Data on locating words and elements

==========

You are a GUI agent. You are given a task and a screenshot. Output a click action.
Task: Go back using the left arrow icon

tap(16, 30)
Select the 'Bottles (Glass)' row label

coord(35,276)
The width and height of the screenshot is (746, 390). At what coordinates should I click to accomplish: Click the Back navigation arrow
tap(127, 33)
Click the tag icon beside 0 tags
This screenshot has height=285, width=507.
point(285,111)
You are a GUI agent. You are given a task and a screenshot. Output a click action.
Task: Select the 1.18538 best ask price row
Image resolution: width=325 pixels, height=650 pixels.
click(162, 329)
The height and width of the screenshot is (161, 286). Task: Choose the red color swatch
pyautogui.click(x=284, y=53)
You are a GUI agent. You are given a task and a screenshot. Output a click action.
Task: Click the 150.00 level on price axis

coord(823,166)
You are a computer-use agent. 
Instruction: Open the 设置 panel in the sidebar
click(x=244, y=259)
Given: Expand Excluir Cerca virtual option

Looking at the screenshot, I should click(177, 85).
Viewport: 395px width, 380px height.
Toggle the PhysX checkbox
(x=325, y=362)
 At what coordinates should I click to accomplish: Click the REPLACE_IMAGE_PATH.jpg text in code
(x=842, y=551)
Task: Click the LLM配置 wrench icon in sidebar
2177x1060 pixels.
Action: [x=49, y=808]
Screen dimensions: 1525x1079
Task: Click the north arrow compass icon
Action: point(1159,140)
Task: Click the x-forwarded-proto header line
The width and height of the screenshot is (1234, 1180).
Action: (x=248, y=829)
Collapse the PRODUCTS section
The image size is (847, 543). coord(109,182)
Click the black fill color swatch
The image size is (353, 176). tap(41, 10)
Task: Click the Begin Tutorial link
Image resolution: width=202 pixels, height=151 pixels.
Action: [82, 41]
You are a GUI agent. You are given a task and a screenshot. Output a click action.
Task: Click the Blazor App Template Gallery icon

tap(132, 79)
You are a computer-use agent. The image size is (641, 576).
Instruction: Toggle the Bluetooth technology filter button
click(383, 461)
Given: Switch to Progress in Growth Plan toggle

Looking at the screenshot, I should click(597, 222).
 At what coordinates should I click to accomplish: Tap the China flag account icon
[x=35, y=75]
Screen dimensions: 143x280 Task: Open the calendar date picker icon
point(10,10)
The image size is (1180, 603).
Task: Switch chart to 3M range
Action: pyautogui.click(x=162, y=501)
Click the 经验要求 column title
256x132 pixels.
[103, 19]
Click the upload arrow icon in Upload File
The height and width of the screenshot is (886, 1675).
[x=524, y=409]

==========

**Your task:**
Please reproduce all of the data above, swapping "GUI agent" for "desktop assistant" at every occurrence and leaving everything else unchanged.

**Written response:**
You are a desktop assistant. You are given a task and a screenshot. Output a click action.
Task: Go back using the left arrow icon

tap(16, 30)
Select the 'Bottles (Glass)' row label

coord(35,276)
The width and height of the screenshot is (746, 390). At what coordinates should I click to accomplish: Click the Back navigation arrow
tap(127, 33)
Click the tag icon beside 0 tags
This screenshot has height=285, width=507.
point(285,111)
You are a desktop assistant. You are given a task and a screenshot. Output a click action.
Task: Select the 1.18538 best ask price row
Image resolution: width=325 pixels, height=650 pixels.
click(162, 329)
The height and width of the screenshot is (161, 286). Task: Choose the red color swatch
pyautogui.click(x=284, y=53)
You are a desktop assistant. You are given a task and a screenshot. Output a click action.
Task: Click the 150.00 level on price axis

coord(823,166)
You are a computer-use agent. 
Instruction: Open the 设置 panel in the sidebar
click(x=244, y=259)
Given: Expand Excluir Cerca virtual option

Looking at the screenshot, I should click(177, 85).
Viewport: 395px width, 380px height.
Toggle the PhysX checkbox
(x=325, y=362)
 At what coordinates should I click to accomplish: Click the REPLACE_IMAGE_PATH.jpg text in code
(x=842, y=551)
Task: Click the LLM配置 wrench icon in sidebar
2177x1060 pixels.
Action: [x=49, y=808]
Screen dimensions: 1525x1079
Task: Click the north arrow compass icon
Action: point(1159,140)
Task: Click the x-forwarded-proto header line
The width and height of the screenshot is (1234, 1180).
Action: (x=248, y=829)
Collapse the PRODUCTS section
The image size is (847, 543). coord(109,182)
Click the black fill color swatch
The image size is (353, 176). tap(41, 10)
Task: Click the Begin Tutorial link
Image resolution: width=202 pixels, height=151 pixels.
Action: [82, 41]
You are a desktop assistant. You are given a task and a screenshot. Output a click action.
Task: Click the Blazor App Template Gallery icon

tap(132, 79)
You are a computer-use agent. The image size is (641, 576).
Instruction: Toggle the Bluetooth technology filter button
click(383, 461)
Given: Switch to Progress in Growth Plan toggle

Looking at the screenshot, I should click(597, 222).
 At what coordinates should I click to accomplish: Tap the China flag account icon
[x=35, y=75]
Screen dimensions: 143x280 Task: Open the calendar date picker icon
point(10,10)
The image size is (1180, 603).
Task: Switch chart to 3M range
Action: pyautogui.click(x=162, y=501)
Click the 经验要求 column title
256x132 pixels.
[103, 19]
Click the upload arrow icon in Upload File
The height and width of the screenshot is (886, 1675).
[x=524, y=409]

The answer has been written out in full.